LINHAS DE DADOS
▼

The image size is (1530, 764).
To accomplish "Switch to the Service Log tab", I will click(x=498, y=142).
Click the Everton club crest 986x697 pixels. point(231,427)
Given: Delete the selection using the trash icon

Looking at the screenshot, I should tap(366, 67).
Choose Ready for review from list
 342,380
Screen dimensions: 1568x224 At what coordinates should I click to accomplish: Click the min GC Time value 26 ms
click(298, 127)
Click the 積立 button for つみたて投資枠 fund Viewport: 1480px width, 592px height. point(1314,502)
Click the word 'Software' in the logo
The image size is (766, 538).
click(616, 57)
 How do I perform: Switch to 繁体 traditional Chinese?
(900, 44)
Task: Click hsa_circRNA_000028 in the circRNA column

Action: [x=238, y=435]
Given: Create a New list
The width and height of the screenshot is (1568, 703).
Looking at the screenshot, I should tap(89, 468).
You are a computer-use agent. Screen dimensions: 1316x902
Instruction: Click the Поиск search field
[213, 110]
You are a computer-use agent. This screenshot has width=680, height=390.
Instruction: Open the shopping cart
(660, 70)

▲

OBJETIVO
Transcreva todos os dados acima, linha por linha, sem mudar nada.

SOLUÇÃO DO EXERCÍCIO
The image size is (1530, 764).
To accomplish "Switch to the Service Log tab", I will click(x=498, y=142).
Click the Everton club crest 986x697 pixels. point(231,427)
Given: Delete the selection using the trash icon

Looking at the screenshot, I should tap(366, 67).
Choose Ready for review from list
 342,380
Screen dimensions: 1568x224 At what coordinates should I click to accomplish: Click the min GC Time value 26 ms
click(298, 127)
Click the 積立 button for つみたて投資枠 fund Viewport: 1480px width, 592px height. point(1314,502)
Click the word 'Software' in the logo
The image size is (766, 538).
click(616, 57)
 How do I perform: Switch to 繁体 traditional Chinese?
(900, 44)
Task: Click hsa_circRNA_000028 in the circRNA column

Action: [x=238, y=435]
Given: Create a New list
The width and height of the screenshot is (1568, 703).
Looking at the screenshot, I should tap(89, 468).
You are a computer-use agent. Screen dimensions: 1316x902
Instruction: Click the Поиск search field
[213, 110]
You are a computer-use agent. This screenshot has width=680, height=390.
Instruction: Open the shopping cart
(660, 70)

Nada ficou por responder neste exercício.